Post date: Sep 23, 2018 12:39:43 PM
Training or testing data used in Deep Learning, if done at a single go can cause Out Of Memory problems. In such situations, the solution is to divide the data into batches. This is an example of how testing is executed by using batches. Developing a measure of accuracy for a training completed deep learning algorithm, the following code is used:
prediction = tf.equal(tf.argmax(fc2, 1), tf.argmax(lbl_holder, 1))
accuracy = tf.reduce_mean(tf.cast(prediction, tf.float32))
overall_accuracy = sess.run(accuracy, feed_dict={img_holder: test_data,
lbl_holder: test_labels, train: False}))
The use of a single batch may cause OOM problems so the batch is divided into smaller batches.

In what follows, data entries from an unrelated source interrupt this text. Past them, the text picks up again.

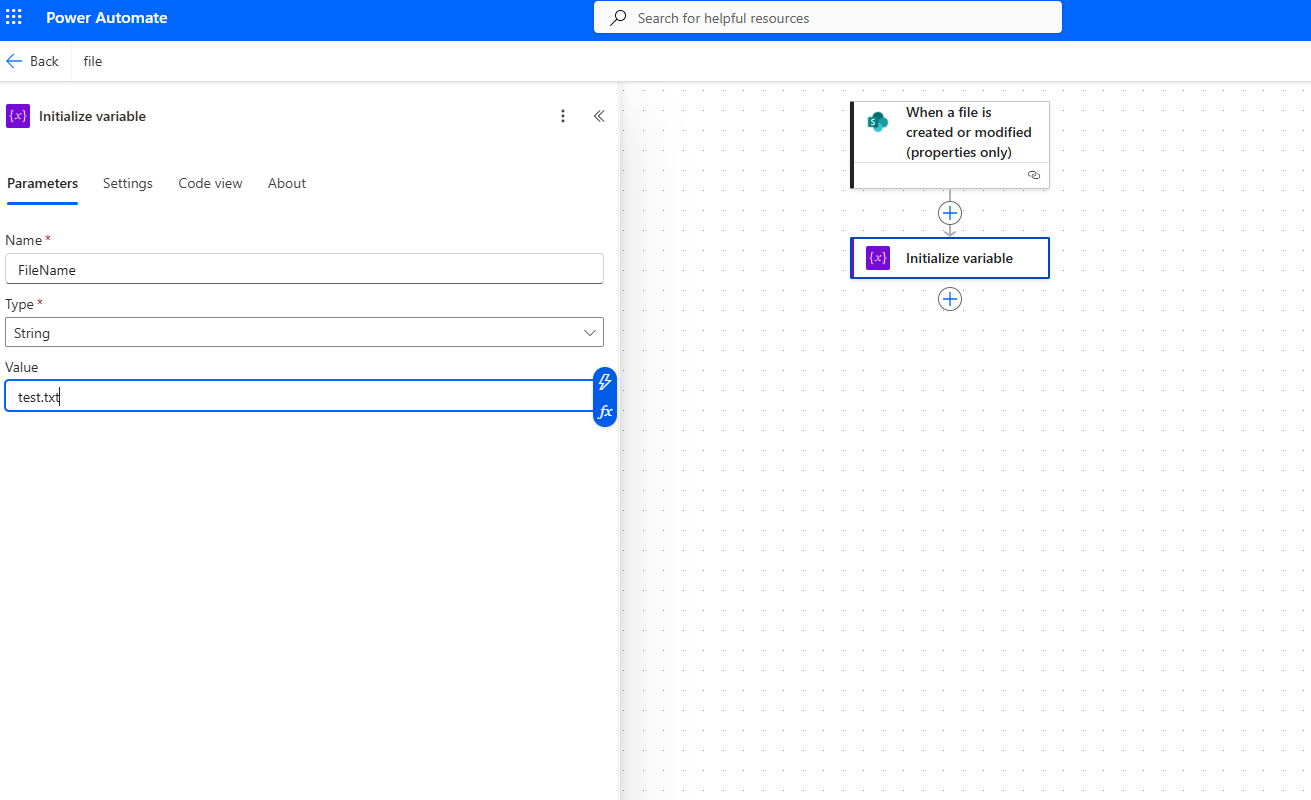1311x800 pixels.
Task: Click the purple variable icon on canvas
Action: (x=878, y=258)
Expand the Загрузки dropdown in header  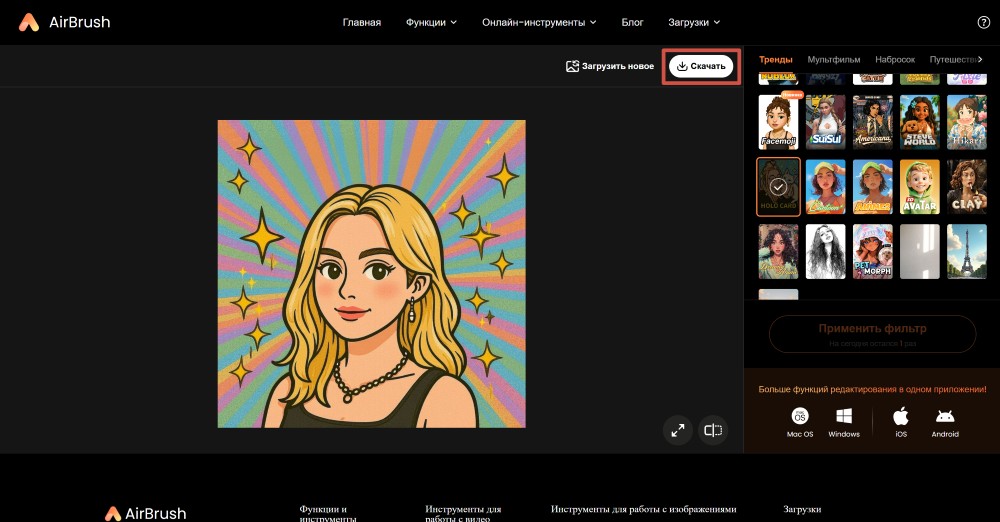693,22
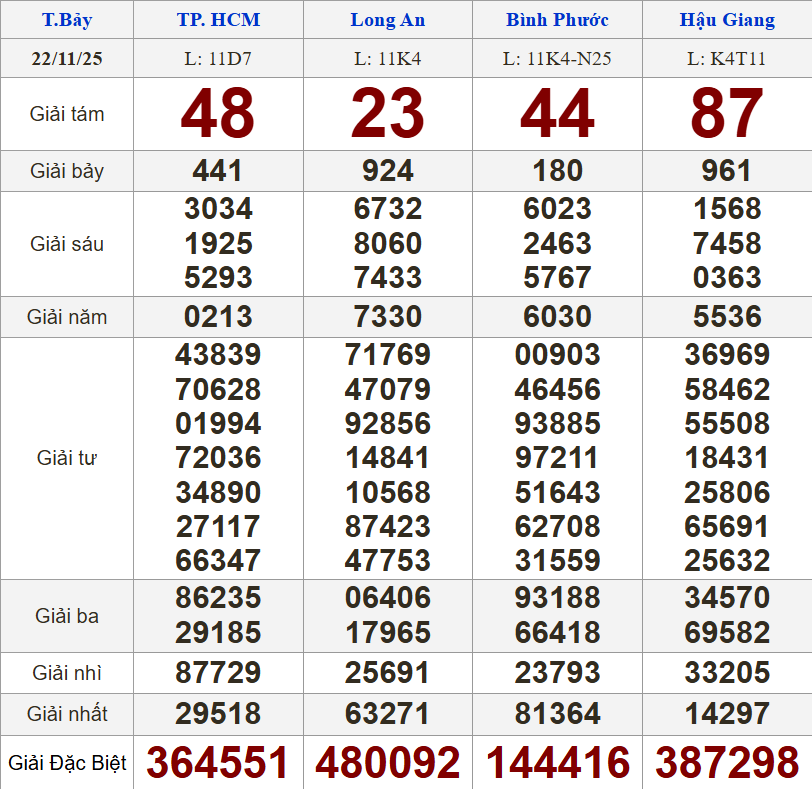Select Hậu Giang special prize 387298
The width and height of the screenshot is (812, 789).
[x=727, y=763]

First, initialize some numbers for the batch processing.
test_batch_size = 1000
num_test_batches = int(10000 / test_batch_size)
test_batch_sum = 0
In this instance, the size of the entire test_batch is 10000 and my 3GB GPU PC couldn't take the derived matrices and generated an OOM error. The test_batch_size selected is based on the largest 00's number I could do without the error. I tried 2000 and it still errored out. The test_batch_sum is to accumulate the sum of the batches. Note that in the first block of code for the entire 10000 batch run, accuracy was calculated using the mean of the test batch. SInce we are breaking the batch into smaller batches, we cannot use this and instead use the tf.reduce_sum() function.
prediction = tf.equal(tf.argmax(fc2, 1), tf.argmax(lbl_holder, 1))

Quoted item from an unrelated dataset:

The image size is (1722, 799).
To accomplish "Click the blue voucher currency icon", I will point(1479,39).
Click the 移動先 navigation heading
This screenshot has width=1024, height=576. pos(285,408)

correct = tf.reduce_sum(tf.cast(prediction, tf.float32)
for test_batch in range(num_test_batches):
test_batch_start = random.randint(0, test_batch_size*(num_test_batches-1)-1)
test_batch_end = test_batch_start + test_batch_size
test_img_batch = test_data[test_batch_start:test_batch_end, :]
test_lbl_batch = test_labels[test_batch_start:test_batch_end, :]
single_batch_sum = sess.run(correct, feed_dict={img_holder: test_img_batch,
lbl_holder: test_lbl_batch, train: False))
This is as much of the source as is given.